そして14時8分、ついに最後のピットイン。リアタイヤ交換、エア抜き、ガス補給。飯田が再びウインドウを拭き、元気を取り戻した土屋選手が出ていく。タイムを20秒台に戻した。しかし、残った25台は、24時間を必死に走り抜いた精鋭。NSXは、GT2クラス3位という位置をキープしてゴールイン。23番GTRを食うことはできなかったが、文字どおり渾身の力を振り絞っての完走。ピットは歓喜に包まれた。終わってみると、24時間があっという間に過ぎ去ったようだった。それほど夢中になれるレースだった。
我がNSXは、2度のタイヤバーストやクラッチの故障、ブレーキのダメージなどにみまわれながら走り切った。そして、クラス3位という栄冠まで手にした。手負いのNSXを迅速な作業で素早くコースに送り返したチームのピットワークは見事だった。バーストしたタイヤがリアブレーキダクトを壊したときなど、彼らは円陣を組み、作業をいかに素早く終わらせるか周到に準備した。フロントブレーキを交換する作業を組み入れ、誰がどのように動くかまでを打ち合わせていたのだ。その後のエアジャッキ交換、ドライブシャフトの加熱を防ぐために臨時のダクトを急ごしらえしたときも迅速だった。

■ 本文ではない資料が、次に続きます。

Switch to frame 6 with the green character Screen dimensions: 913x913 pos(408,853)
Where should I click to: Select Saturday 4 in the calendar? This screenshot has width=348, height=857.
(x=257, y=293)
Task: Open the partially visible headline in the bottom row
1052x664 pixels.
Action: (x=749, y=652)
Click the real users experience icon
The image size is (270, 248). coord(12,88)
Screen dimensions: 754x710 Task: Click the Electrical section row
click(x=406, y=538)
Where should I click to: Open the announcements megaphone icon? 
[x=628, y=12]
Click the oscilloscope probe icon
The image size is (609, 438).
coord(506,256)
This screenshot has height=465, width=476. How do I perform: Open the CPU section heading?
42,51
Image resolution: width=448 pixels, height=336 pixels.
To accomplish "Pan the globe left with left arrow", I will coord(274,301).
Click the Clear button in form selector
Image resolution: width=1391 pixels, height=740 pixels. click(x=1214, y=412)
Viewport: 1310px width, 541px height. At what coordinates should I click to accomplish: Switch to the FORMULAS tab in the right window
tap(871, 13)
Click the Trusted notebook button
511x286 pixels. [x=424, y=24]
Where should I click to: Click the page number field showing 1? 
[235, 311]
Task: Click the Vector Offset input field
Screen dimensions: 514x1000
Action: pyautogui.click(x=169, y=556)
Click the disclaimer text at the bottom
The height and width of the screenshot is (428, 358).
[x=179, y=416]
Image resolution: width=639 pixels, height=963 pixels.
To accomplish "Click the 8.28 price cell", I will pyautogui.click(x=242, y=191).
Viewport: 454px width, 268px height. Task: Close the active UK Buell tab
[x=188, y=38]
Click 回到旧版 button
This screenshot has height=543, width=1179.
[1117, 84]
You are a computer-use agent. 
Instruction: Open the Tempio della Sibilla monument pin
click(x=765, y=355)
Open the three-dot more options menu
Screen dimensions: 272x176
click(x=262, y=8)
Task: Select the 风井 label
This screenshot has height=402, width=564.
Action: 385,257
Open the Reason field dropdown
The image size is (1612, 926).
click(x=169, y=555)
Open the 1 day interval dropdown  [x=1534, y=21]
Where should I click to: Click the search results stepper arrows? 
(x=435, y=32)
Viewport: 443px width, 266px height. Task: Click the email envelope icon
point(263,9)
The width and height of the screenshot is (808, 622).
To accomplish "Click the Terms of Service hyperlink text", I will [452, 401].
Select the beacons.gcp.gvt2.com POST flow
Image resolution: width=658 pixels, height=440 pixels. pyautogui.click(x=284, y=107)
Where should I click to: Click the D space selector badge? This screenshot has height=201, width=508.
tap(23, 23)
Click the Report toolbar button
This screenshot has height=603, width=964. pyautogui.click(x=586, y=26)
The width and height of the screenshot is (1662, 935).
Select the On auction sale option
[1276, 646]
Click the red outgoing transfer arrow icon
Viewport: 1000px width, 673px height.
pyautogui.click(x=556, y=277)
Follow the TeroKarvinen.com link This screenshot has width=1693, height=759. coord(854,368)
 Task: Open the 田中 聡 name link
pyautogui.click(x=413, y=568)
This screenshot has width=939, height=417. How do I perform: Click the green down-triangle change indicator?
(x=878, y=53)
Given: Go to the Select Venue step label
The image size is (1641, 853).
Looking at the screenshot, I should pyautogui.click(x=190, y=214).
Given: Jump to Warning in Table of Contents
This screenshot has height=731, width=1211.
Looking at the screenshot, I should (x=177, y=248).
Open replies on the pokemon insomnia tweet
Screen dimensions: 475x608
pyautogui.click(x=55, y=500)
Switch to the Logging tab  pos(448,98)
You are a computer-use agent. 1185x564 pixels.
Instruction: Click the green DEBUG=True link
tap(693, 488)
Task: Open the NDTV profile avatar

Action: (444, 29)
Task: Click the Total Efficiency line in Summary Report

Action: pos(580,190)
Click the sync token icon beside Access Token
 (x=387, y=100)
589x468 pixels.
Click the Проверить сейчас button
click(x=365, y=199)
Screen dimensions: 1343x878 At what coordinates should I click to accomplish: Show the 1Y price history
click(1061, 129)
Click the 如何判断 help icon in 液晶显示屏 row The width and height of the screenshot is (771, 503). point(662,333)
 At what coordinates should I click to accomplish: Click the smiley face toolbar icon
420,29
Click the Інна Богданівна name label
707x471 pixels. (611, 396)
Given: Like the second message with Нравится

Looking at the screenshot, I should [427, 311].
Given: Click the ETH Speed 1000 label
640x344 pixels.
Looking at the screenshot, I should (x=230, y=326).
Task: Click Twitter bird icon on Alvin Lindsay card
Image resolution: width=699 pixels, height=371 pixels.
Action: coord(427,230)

クラッチがなくなり、ギアを1速に入れたままのスタータースタートをスムーズにするためにリアタイヤに洗剤水を塗ったり、終盤の暑さのなかで少しでもタイヤ交換の回数を減らすべく、フレッシュタイヤではなく、1度走り込んだタイヤ(耐熱特性が良いため)を使うなどの地道な工夫がNSXを支えた。
また、今回チーム国光としてはじめて招聘したドクターの努力もドライバーの負担を大きく軽減した。昨年ほとんど寝られなかった土屋は、今年はドクターの手当を受けながら安心して眠った。そしてもちろん、ドライバーの頑張りがNSXを支えた。絶妙なチームワークは不思議な力をNSXに与え、3年連続の完走、昨年の優勝に引き続きクラス3位という栄冠をもたらした。
ゴールのあと、予選前に語っていた土屋選手の言葉を思いだした。それは、「世界のスポーツカーが集まり、エントリーしたなかでNSXが一番小さいエンジンを積んでいる。だけどその優秀性を示せるのがルマン。ゴールを迎えたとき、NSXが上位にいたとしたらそれは世界にとって驚異でしょうね」というものだ。たしかにその通りとなったのだ。来年、NSXがルマンにあらわれるとしたら、また車検のときから大いに注目を集める存在となることだろう。